▸ **Trecho do texto**
^^^^^^^^^^^^^^^^

O que li, vi e ouvi
A vida, “como ela é”, traz consigo os gêneros literários, porque a realidade está além da ficção. A todo instante, somos surpreendidos por fatos trágicos que chocam o mundo. Na atual conjuntura, sobreviver é uma Odisseia. A luta épica de um trabalhador para manter a família dignamente segue no anonimato, não é relatada em epopeias. Os heróis do dia a dia sacrificam a vida por um salário. E há momentos líricos que não são descritos em versos.
Para traduzir a realidade, seja em prosa ou verso, é preciso conhecer as palavras para evitar a prolixidade. O “viver não é preciso”, mas a linguagem requer objetividade para correr sobre o fio da verossimilhança.
No dia 30/01, tive a satisfação de receber e ler o livro “O que Vi e Ouvi” do magistrado, historiador, professor e escritor Antônio Izaías da Costa Abreu. As crônicas anedotizadas que estão nesse livro revelam momentos vividos que ele mantém na memória.

^^^^^^^^^^^^^^^^

▸ **Informações fornecidas**
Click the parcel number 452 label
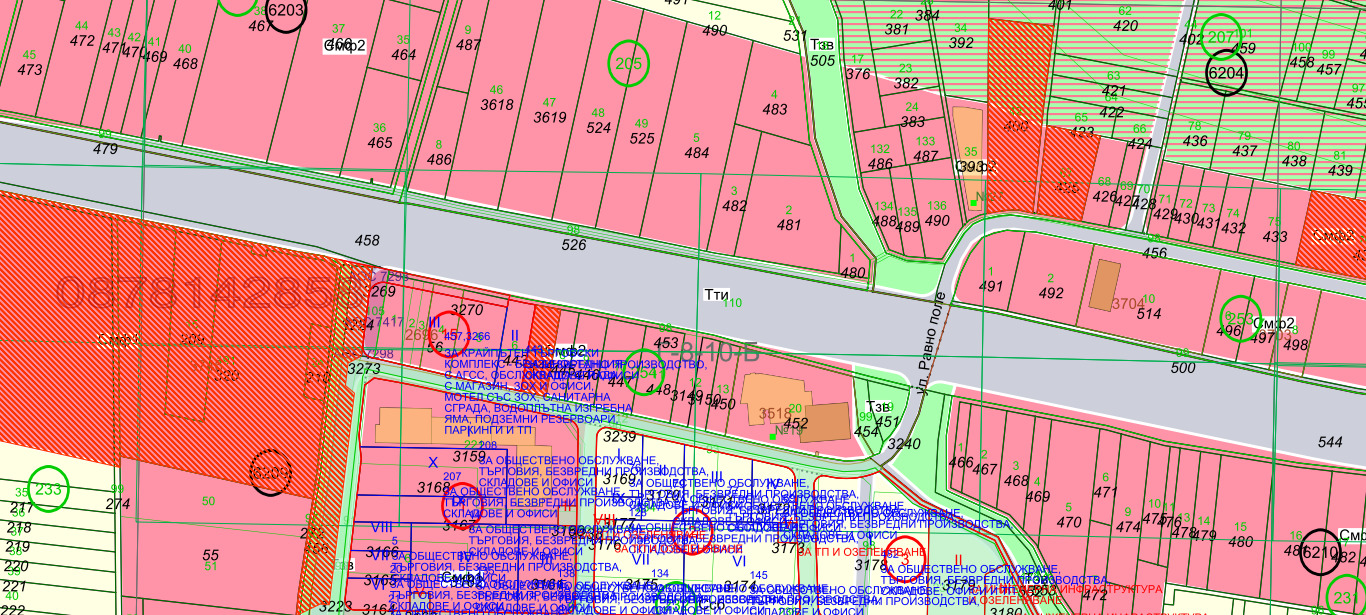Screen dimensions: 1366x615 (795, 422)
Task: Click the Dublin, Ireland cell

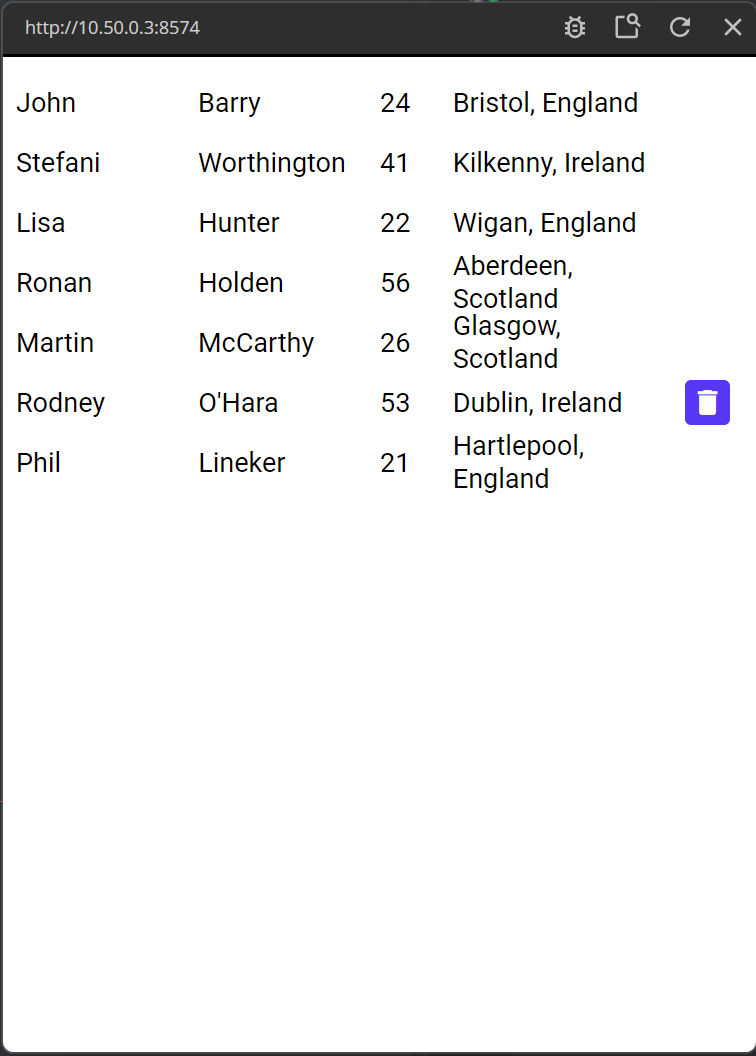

^^^^^^^^^^^^^^^^

▸ **Instrução escrita A**
Liste todas as ocupações que o trecho atribui a Antônio Izaías da Costa Abreu.
▸ **Instrução escrita B**
Responda com base no trecho, uma resposta por linha:
(i) Segundo o trecho, o que é preciso conhecer para evitar a prolixidade?
(ii) Em que data o livro foi recebido?
(iii) Qual é o título do livro mencionado?
▸ **Instrução escrita C**
Repita, sem qualquer alteração, a parte do trecho que vai de "O que li, vi" até "descritos em versos.", incluindo essas palavras.

▸ **Resposta correta A**
Magistrado, historiador, professor e escritor.

▸ **Resposta correta B**
(i) As palavras.
(ii) 30/01.
(iii) "O que Vi e Ouvi".

▸ **Resposta correta C**
O que li, vi e ouvi
A vida, “como ela é”, traz consigo os gêneros literários, porque a realidade está além da ficção. A todo instante, somos surpreendidos por fatos trágicos que chocam o mundo. Na atual conjuntura, sobreviver é uma Odisseia. A luta épica de um trabalhador para manter a família dignamente segue no anonimato, não é relatada em epopeias. Os heróis do dia a dia sacrificam a vida por um salário. E há momentos líricos que não são descritos em versos.